• REQUIRED ACTION
Rewrite the items from the line with "has width=1080, height=2220." through the last line of the items, renaming "screenshot" to "screen capture" and leaving all else unchanged. Omit the pictures from your answer.

(Source data)
- - - - - - -

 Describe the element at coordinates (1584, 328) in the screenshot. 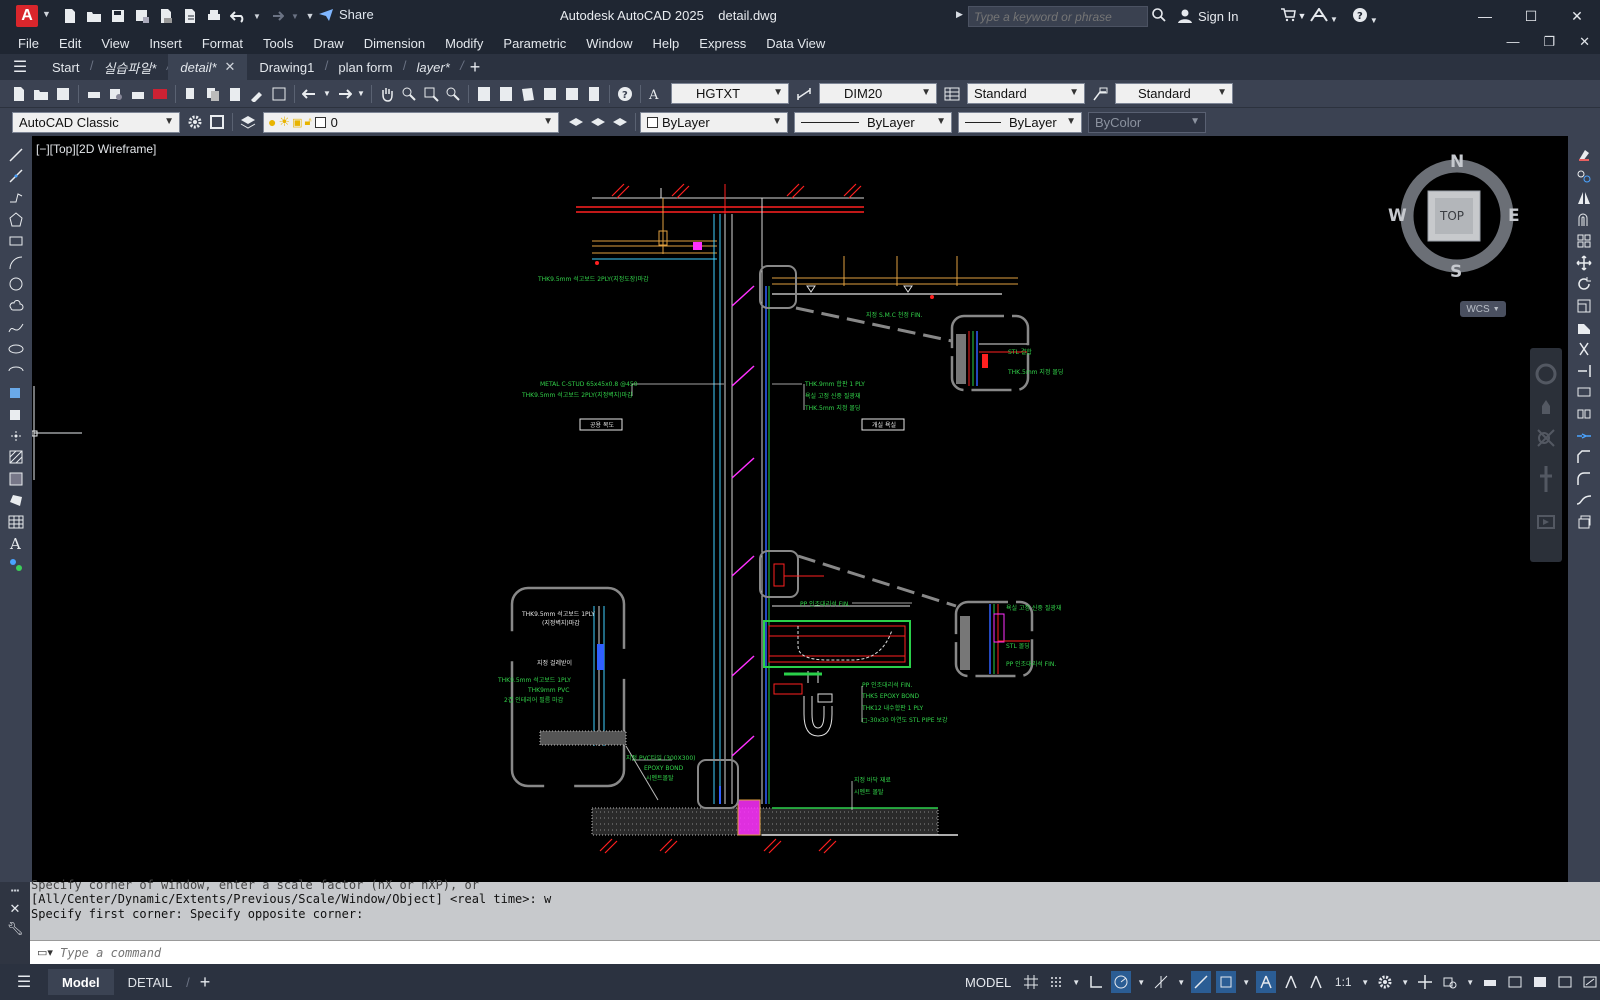

I see `stretch-icon` at that location.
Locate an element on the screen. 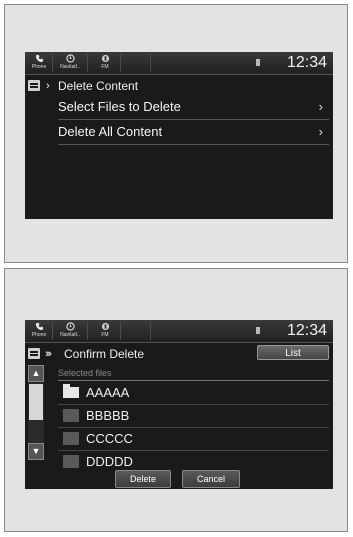 The width and height of the screenshot is (353, 537). scroll-track is located at coordinates (36, 412).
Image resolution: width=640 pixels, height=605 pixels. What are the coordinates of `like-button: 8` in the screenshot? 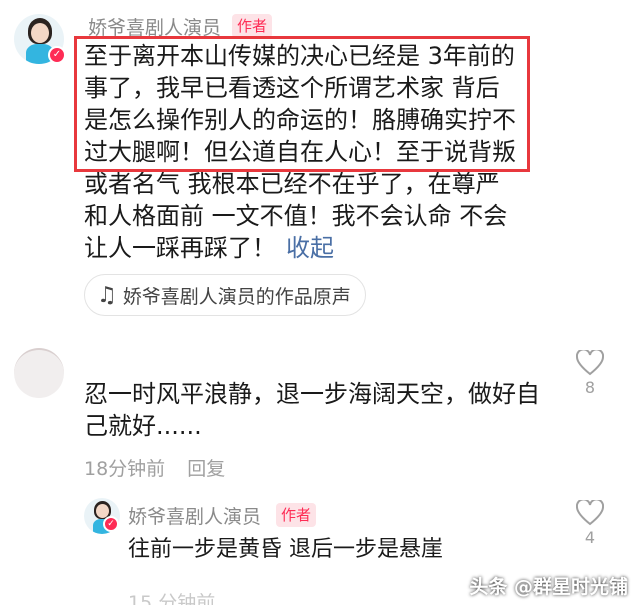 It's located at (590, 374).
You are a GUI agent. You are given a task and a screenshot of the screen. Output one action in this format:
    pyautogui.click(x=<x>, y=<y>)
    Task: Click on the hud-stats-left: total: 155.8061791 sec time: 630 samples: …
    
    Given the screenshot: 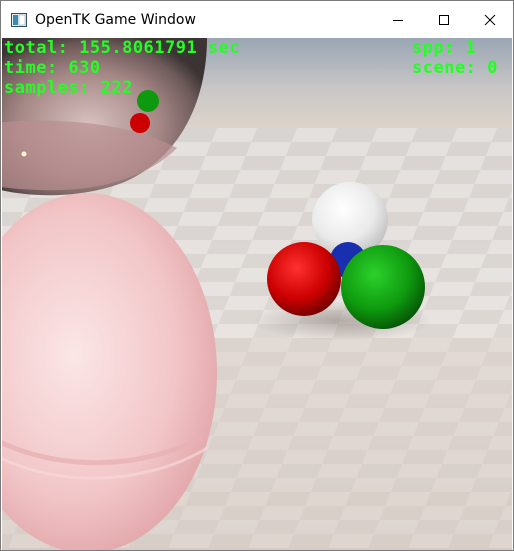 What is the action you would take?
    pyautogui.click(x=122, y=68)
    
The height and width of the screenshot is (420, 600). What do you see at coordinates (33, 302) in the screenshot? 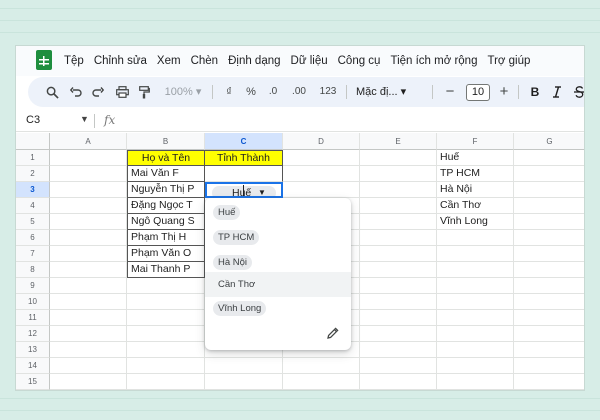
I see `row-header-10: 10` at bounding box center [33, 302].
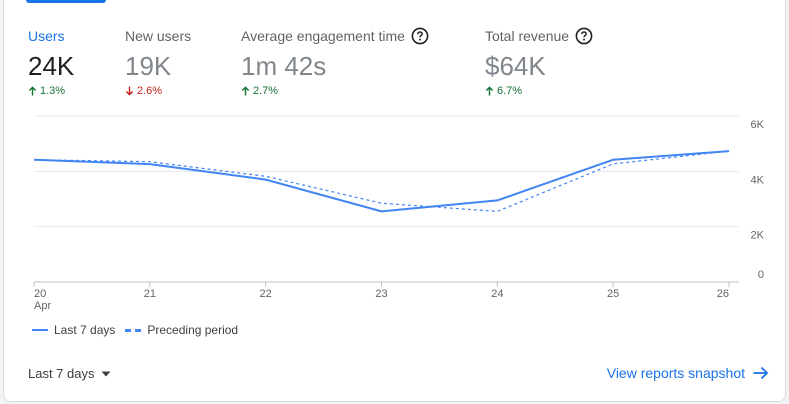  I want to click on metric-label-text: New users, so click(158, 36).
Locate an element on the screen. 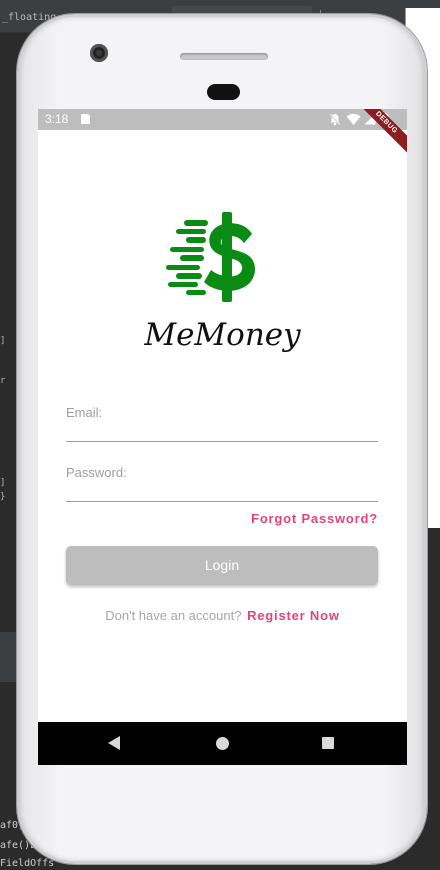 This screenshot has height=870, width=440. email-field: Email: is located at coordinates (222, 422).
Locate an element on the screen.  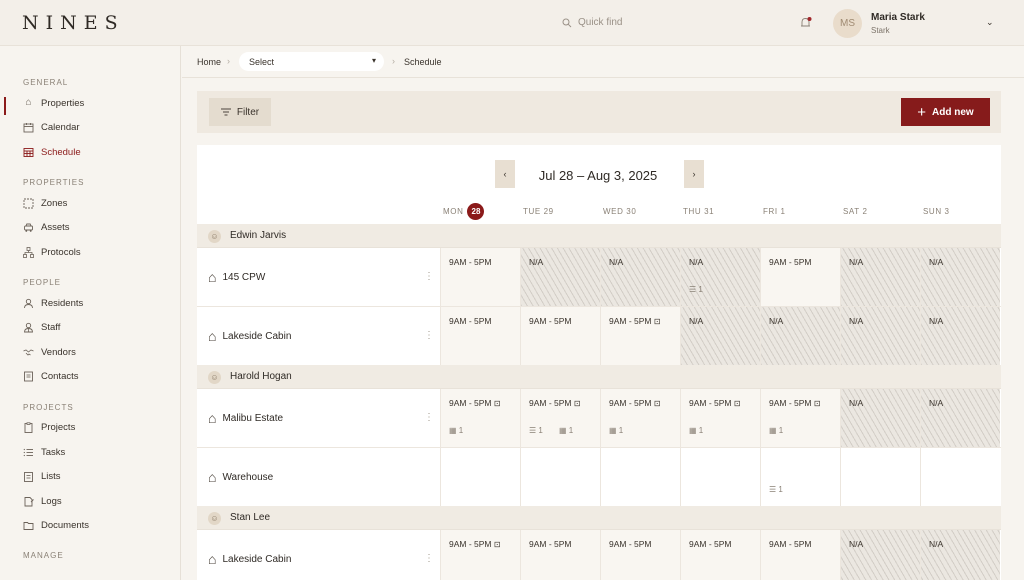
notification-bell-icon is located at coordinates (806, 23).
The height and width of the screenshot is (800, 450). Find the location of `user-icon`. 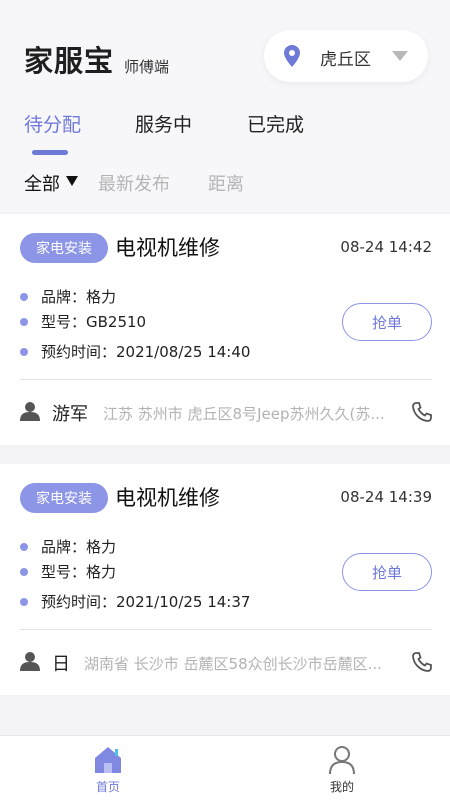

user-icon is located at coordinates (342, 760).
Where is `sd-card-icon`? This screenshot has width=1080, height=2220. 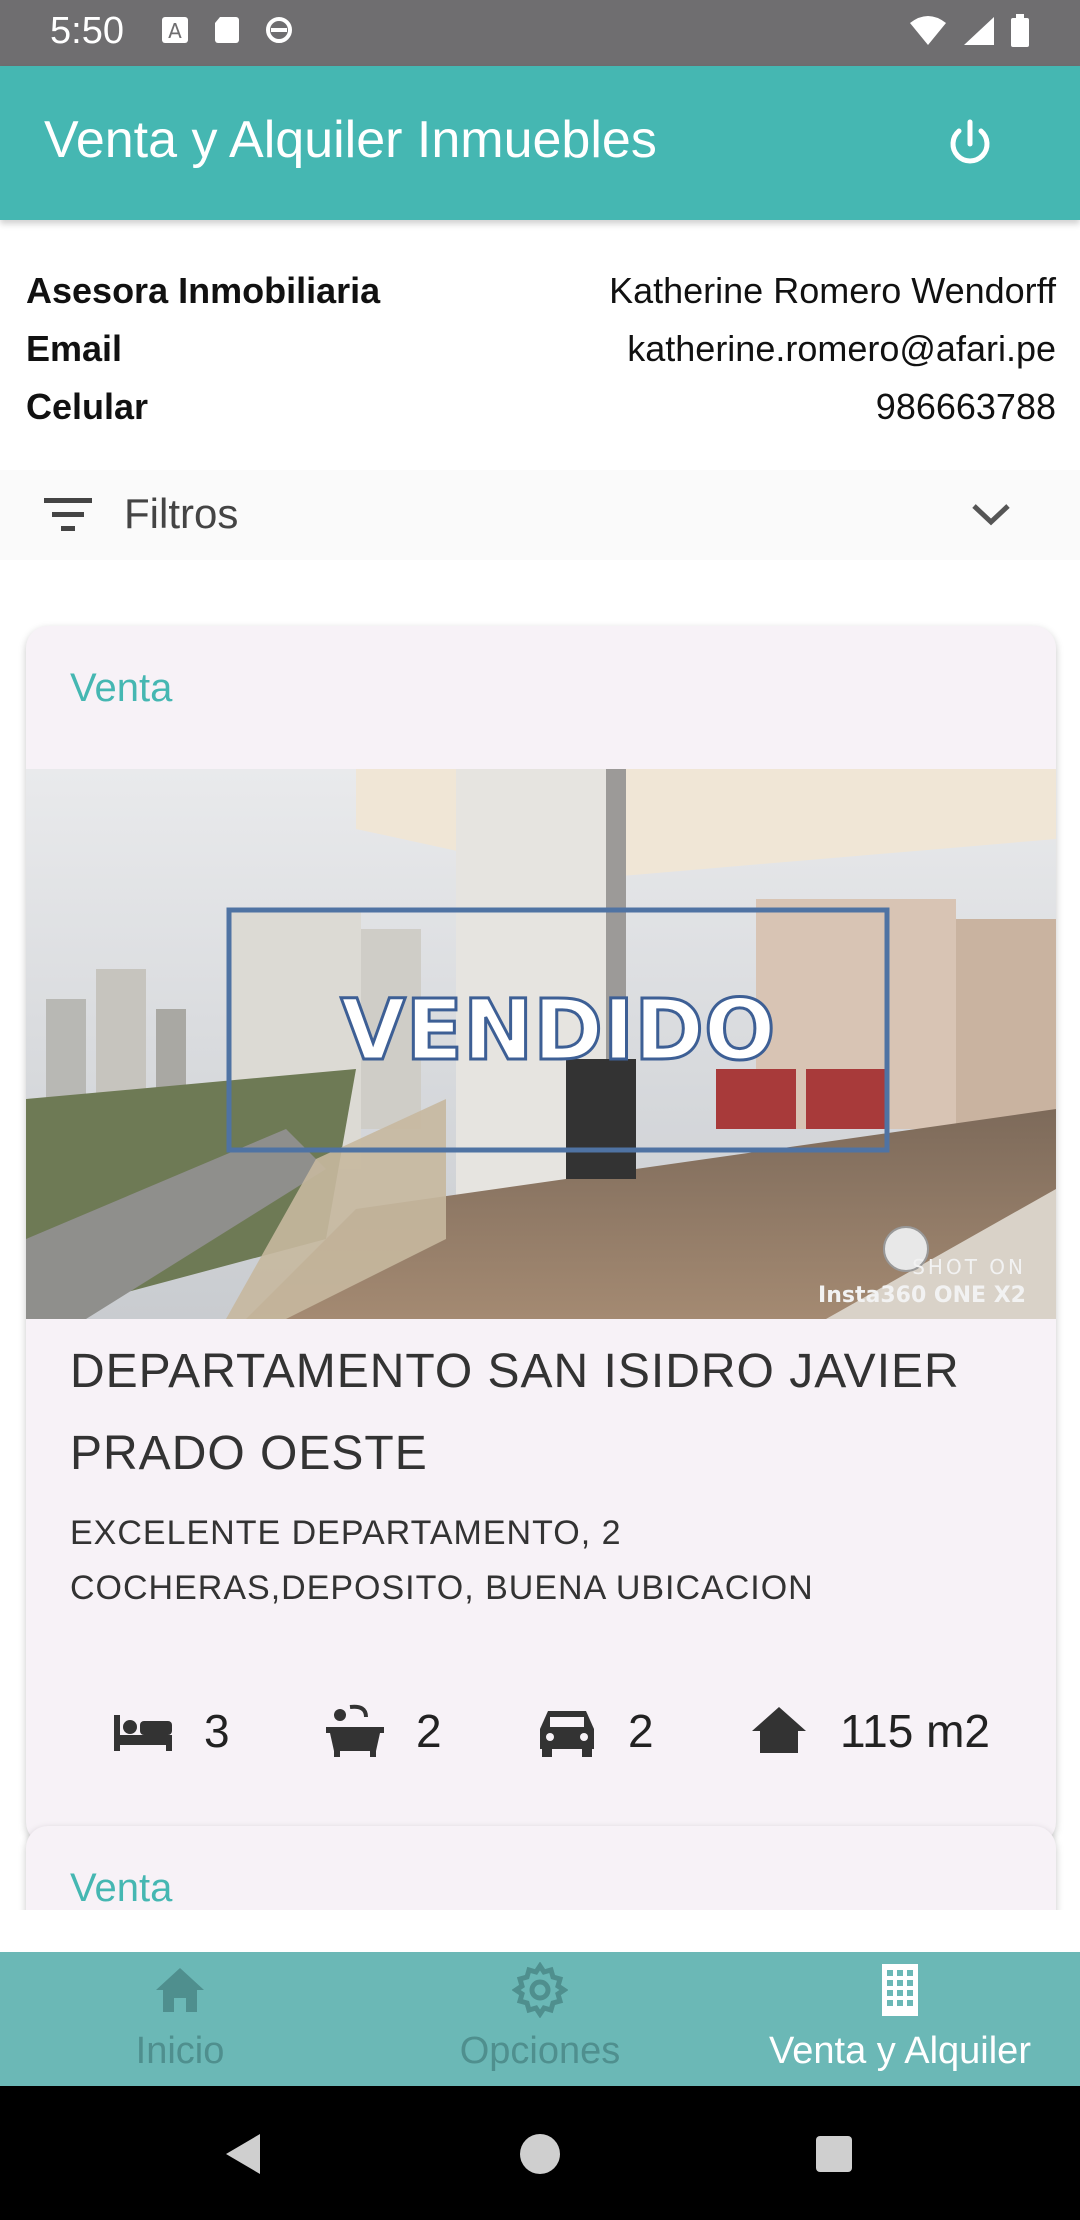
sd-card-icon is located at coordinates (227, 30).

- - - - - - -

• PROBLEM SOLUTION
Where is `sd-card-icon`? This screen capture has width=1080, height=2220. 
sd-card-icon is located at coordinates (227, 30).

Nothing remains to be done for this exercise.